L'étude : si aujourd'hui les dommages cardiaques et pulmonaires associés au COVID-19 sévère sont plutôt imputés à une réponse immunitaire hyperactive appelée « tempête de cytokines », ce fragment de protéine de pointe pourrait également être largement impliqué dans ces formes sévères.
- Pour tester la théorie selon laquelle la protéine de pointe pourrait jouer ce rôle clé, l'équipe a exposé de fines couches de cellules endothéliales et épithéliales humaines imitant les parois des vaisseaux sanguins à la protéine de pointe : cette exposition augmente bien leur perméabilité, une caractéristique de la fuite vasculaire.
- En utilisant la technologie d'édition de gènes CRISPR-Cas9, l'équipe montre également que cette perméabilité accrue se produit même dans les cellules qui n'expriment pas le récepteur ACE2, donc indépendamment de l'infection virale.
- Enfin, des souris exposées à la protéine de pointe présentent également cette fuite vasculaire- même si les souris sont exemptes de récepteur ACE2 humain et ne peuvent pas donc pas être infectées par le SRAS-CoV-2.
- La protéine de pointe déclenche une fuite vasculaire via une voie de signalisation moléculaire impliquant des glycanes, des intégrines et le facteur de croissance transformant bêta (TGF-bêta). En bloquant l'activité des intégrines, l'équipe peut inverser la fuite vasculaire chez la souris.
Comprendre le rôle des toxines virales a des implications pour d’autres infections émergentes : ainsi, de nombreux virus qui causent une maladie grave peuvent produire une toxine virale. Ces protéines, indépendantes de l'infection virale, interagissent avec les cellules barrières et provoquent le dysfonctionnement de ces barrières. Cela permet au virus de se disséminer, et cette amplification du virus et de la fuite vasculaire est ce qui déclenche la maladie grave. La compréhension de ce mécanisme en cas d’infection avec le virus SARS-CoV-2 va permettre de limiter, peut-être, les conséquences de prochaines pandémies.
Dans le cas de la dengue, par exemple, soulignent les chercheurs, la protéine NS1 du virus de la dengue favorise le déclenchement d'une fuite vasculaire et contribue au choc hypovolémique…

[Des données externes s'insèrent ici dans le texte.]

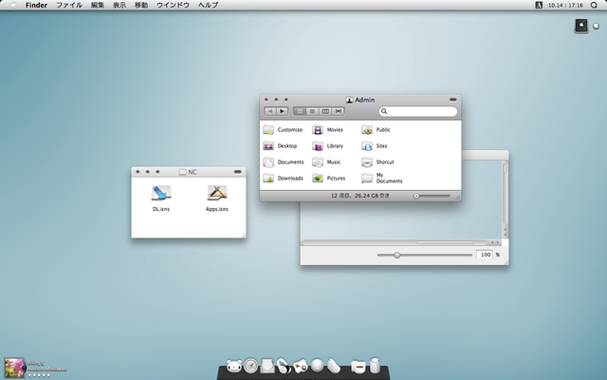Image resolution: width=607 pixels, height=380 pixels.
Task: Open the input source menu in menu bar
Action: 539,6
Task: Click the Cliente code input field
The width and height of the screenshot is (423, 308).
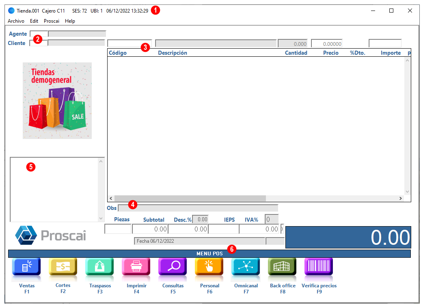Action: [39, 43]
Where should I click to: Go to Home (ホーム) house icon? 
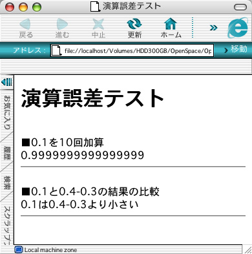[171, 24]
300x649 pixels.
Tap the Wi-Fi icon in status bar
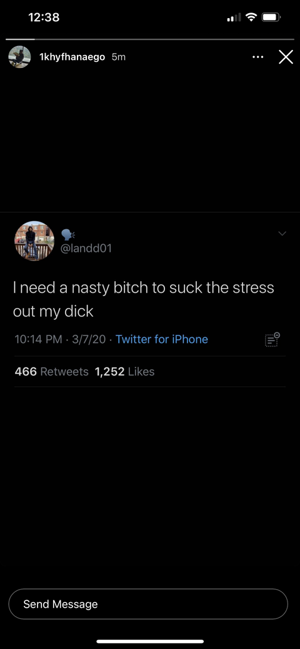point(251,17)
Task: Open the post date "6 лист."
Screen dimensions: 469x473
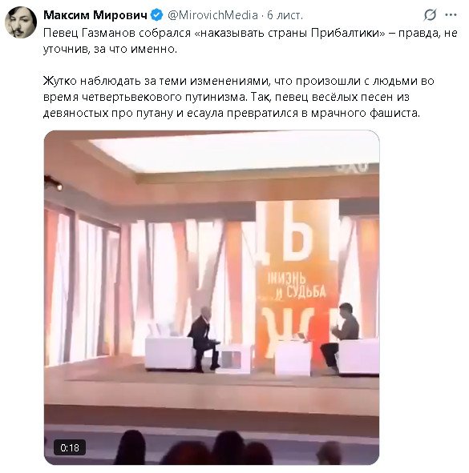Action: [x=285, y=14]
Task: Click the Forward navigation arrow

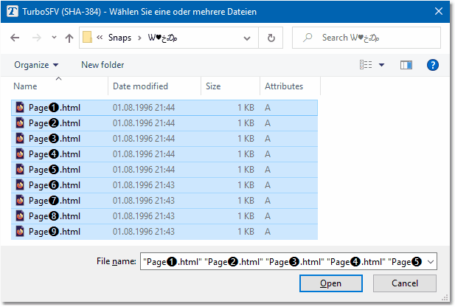Action: [36, 38]
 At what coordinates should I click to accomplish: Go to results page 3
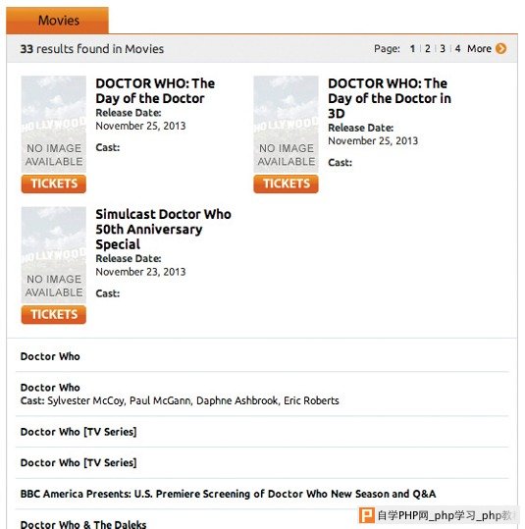tap(443, 49)
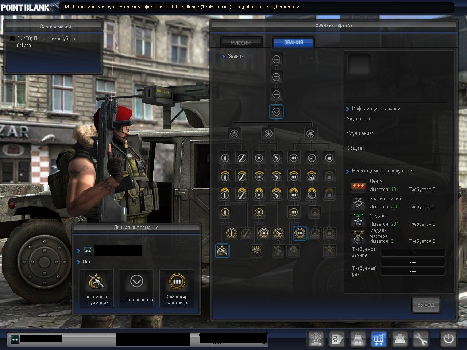The width and height of the screenshot is (467, 350).
Task: Switch to the Миссии tab
Action: pyautogui.click(x=241, y=43)
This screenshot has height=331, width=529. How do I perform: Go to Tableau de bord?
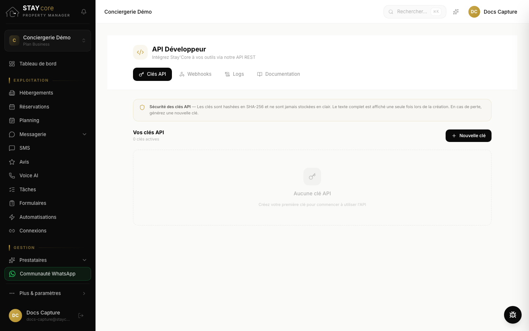tap(48, 64)
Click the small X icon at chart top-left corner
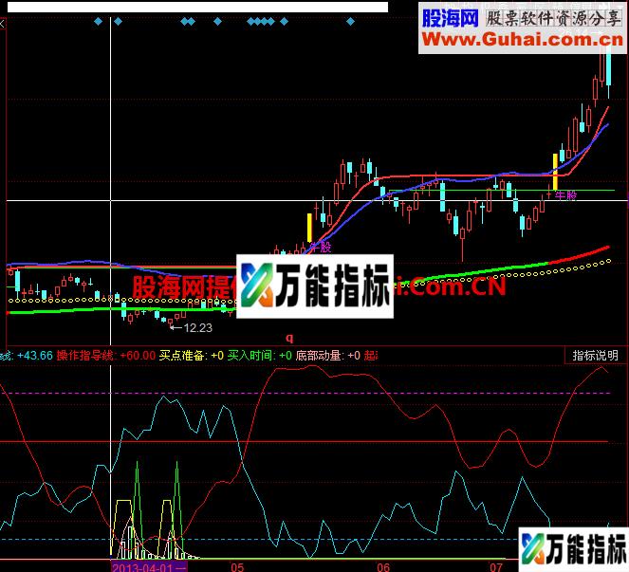 click(4, 22)
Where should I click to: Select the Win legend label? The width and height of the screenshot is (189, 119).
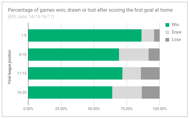(x=175, y=25)
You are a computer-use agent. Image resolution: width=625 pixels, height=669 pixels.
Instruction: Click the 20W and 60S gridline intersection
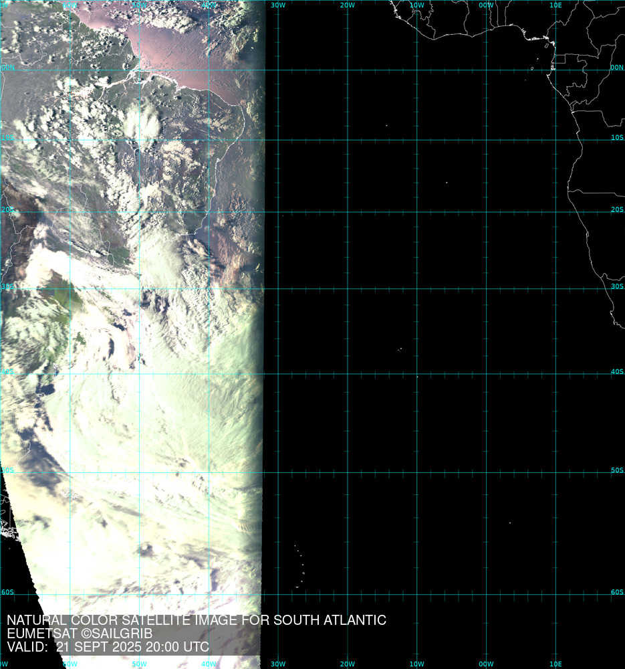[348, 595]

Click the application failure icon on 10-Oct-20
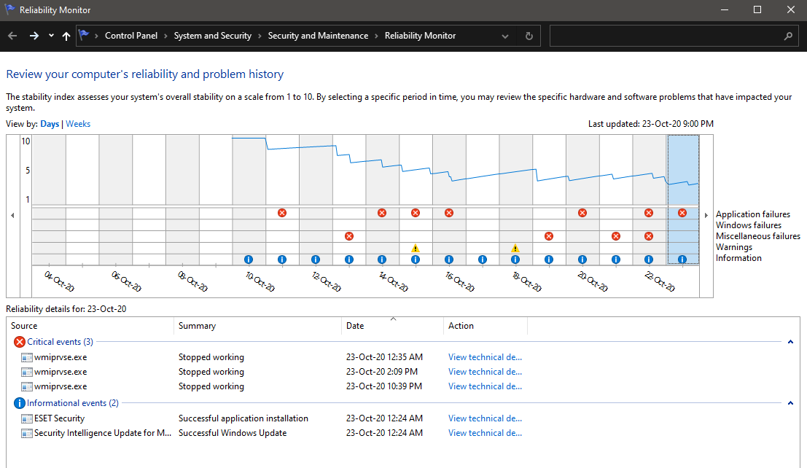(x=282, y=213)
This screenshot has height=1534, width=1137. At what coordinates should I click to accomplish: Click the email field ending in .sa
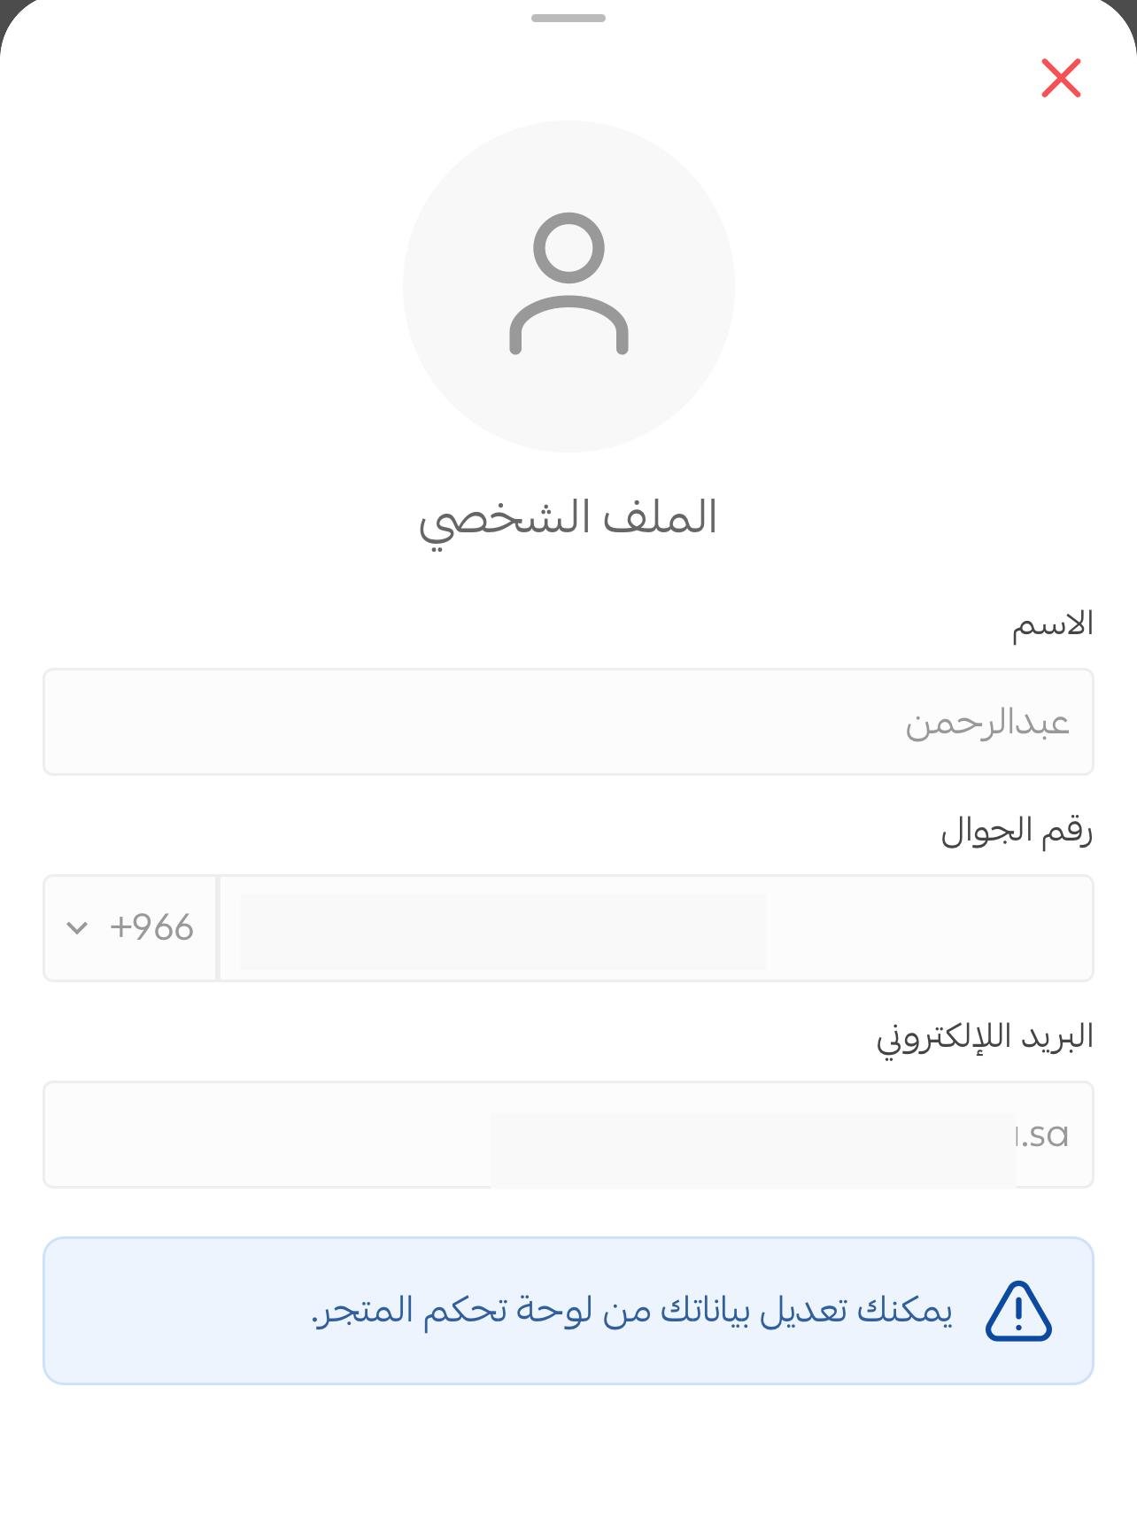[x=569, y=1135]
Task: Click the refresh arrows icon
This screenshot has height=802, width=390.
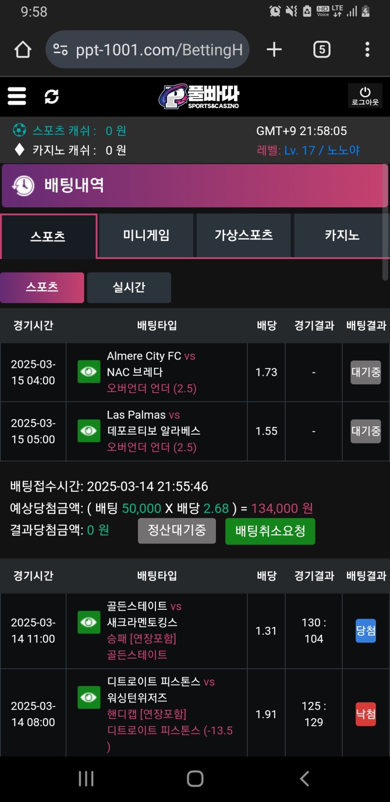Action: click(52, 97)
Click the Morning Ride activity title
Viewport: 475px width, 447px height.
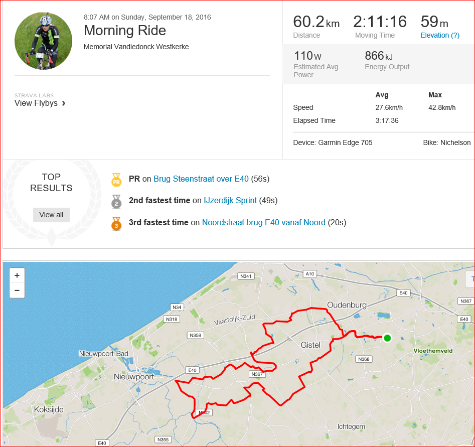coord(125,30)
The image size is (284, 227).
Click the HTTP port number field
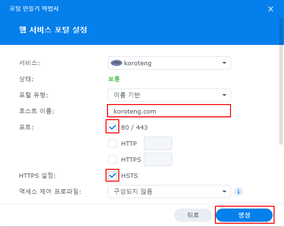click(x=158, y=143)
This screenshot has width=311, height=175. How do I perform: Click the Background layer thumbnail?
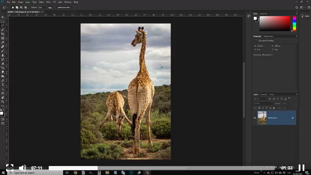(x=262, y=118)
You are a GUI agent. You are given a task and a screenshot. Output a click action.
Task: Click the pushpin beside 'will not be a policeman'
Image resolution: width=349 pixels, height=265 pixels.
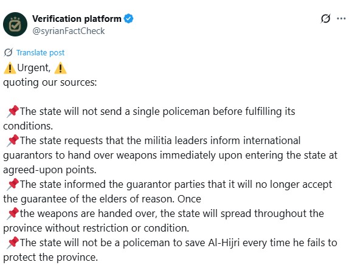point(13,243)
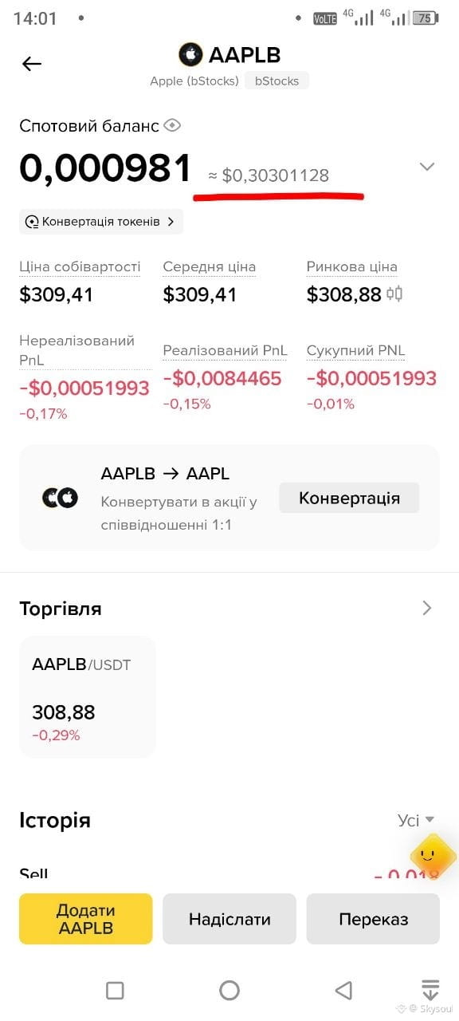This screenshot has height=1021, width=459.
Task: Select the AAPLB/USDT trading pair card
Action: (88, 696)
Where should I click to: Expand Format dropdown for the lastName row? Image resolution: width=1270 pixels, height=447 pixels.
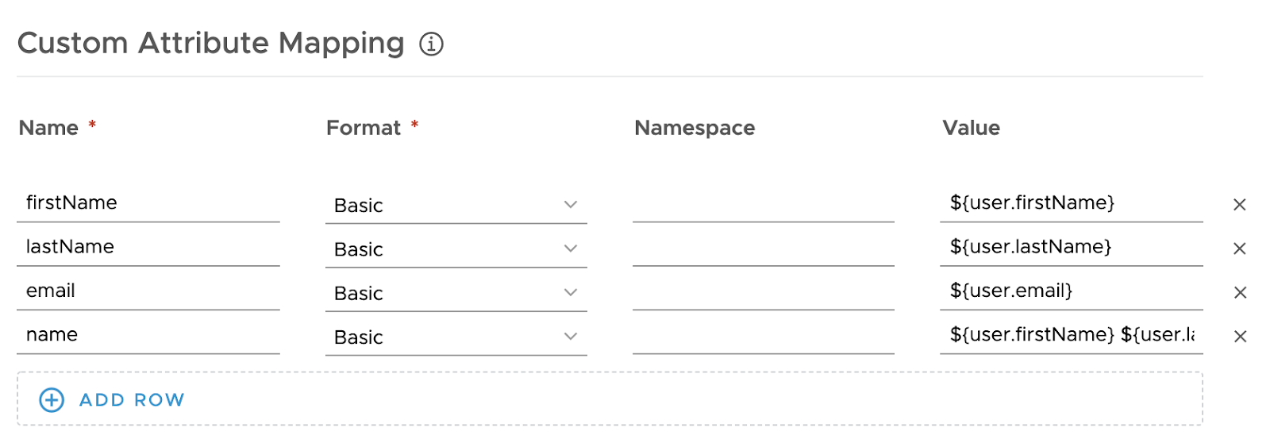pos(570,249)
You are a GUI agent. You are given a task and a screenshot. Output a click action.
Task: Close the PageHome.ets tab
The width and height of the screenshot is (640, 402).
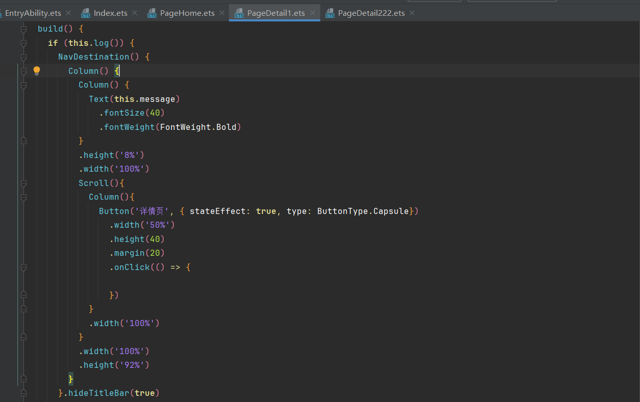[x=222, y=13]
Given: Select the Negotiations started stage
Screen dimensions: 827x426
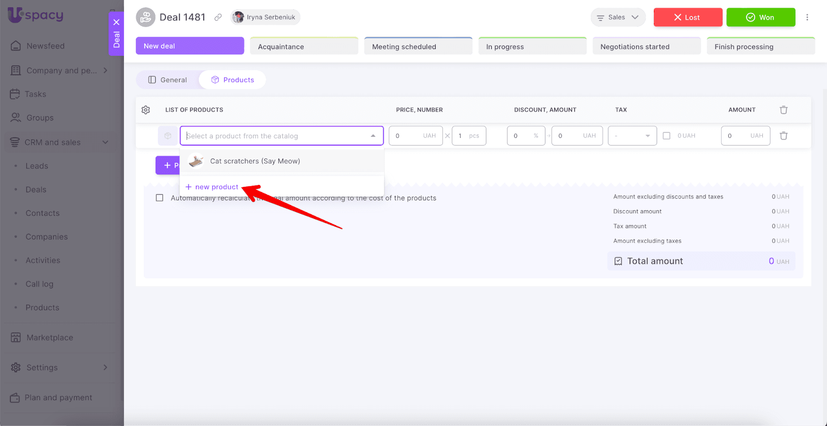Looking at the screenshot, I should (x=646, y=46).
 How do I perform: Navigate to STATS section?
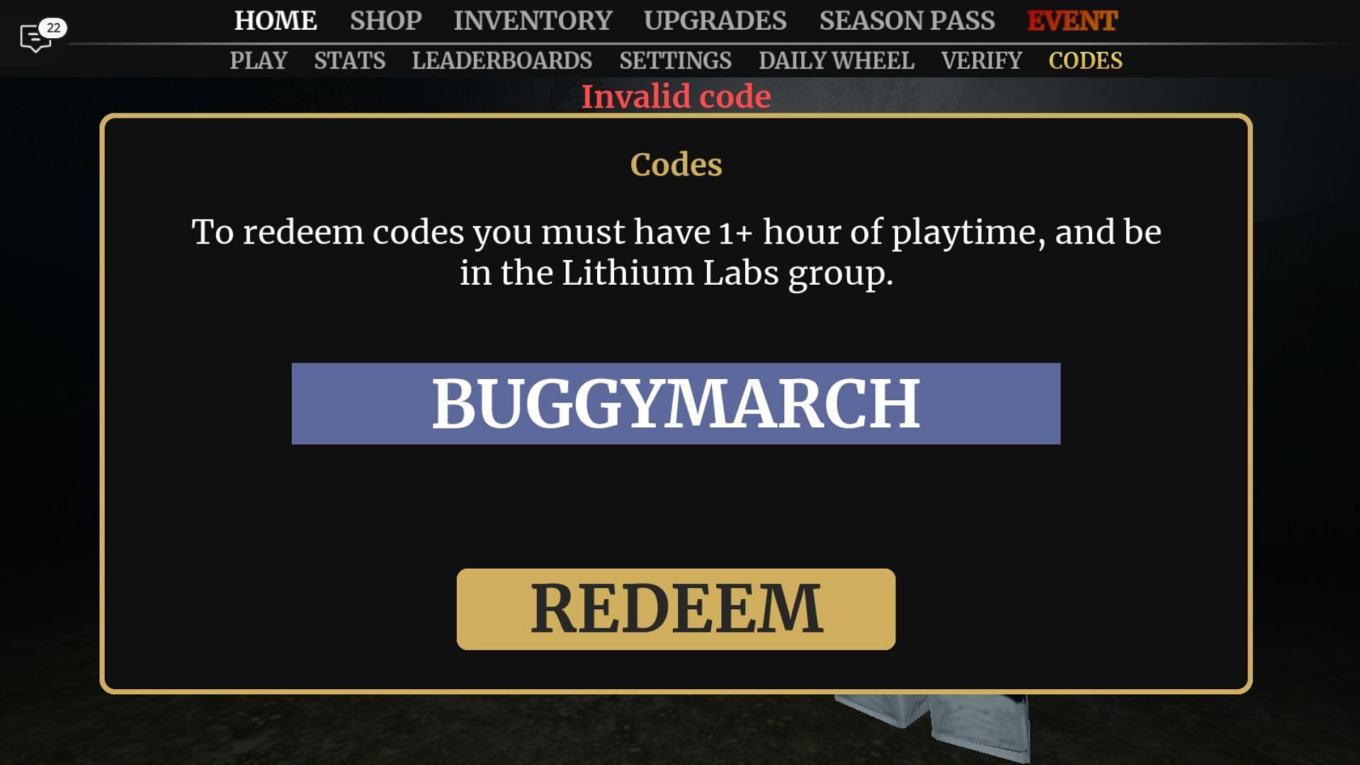(x=349, y=61)
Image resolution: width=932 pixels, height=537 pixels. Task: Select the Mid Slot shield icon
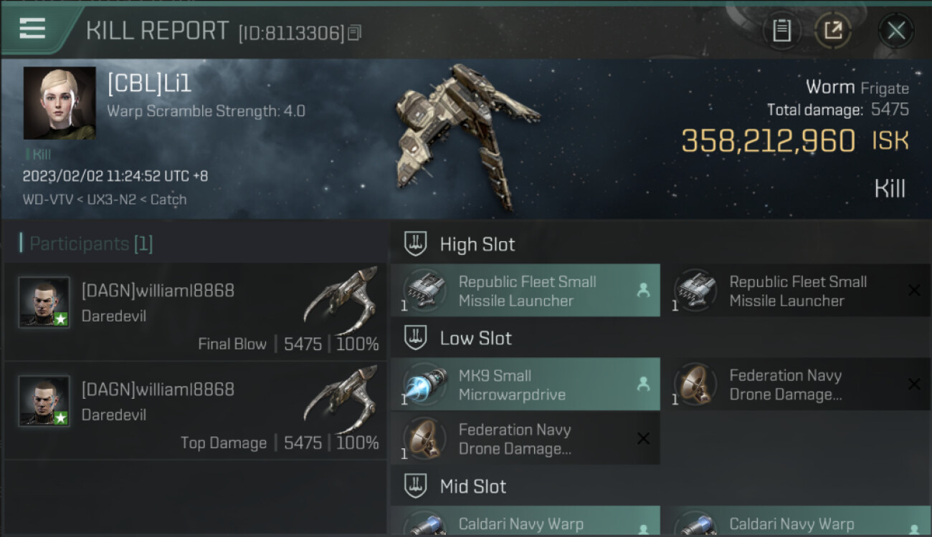[416, 486]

Si le concept d'une toxine virale reste encore un « nouveau concept »,
de telles protéines sécrétées par les cellules infectées par un virus et qui, même en l'absence de virus, sont capable de provoquer une perméabilité endothéliale et de perturber les barrières internes sont des cibles en puissance pour tenter de limiter les effets dramatiques des épidémies.
L'équipe continue d'étudier les mécanismes moléculaires qui conduisent à la fuite vasculaire et examine également d’autres toxines virales produites par d'autres virus qui pourraient être responsables d'autres maladies graves chez l'Homme.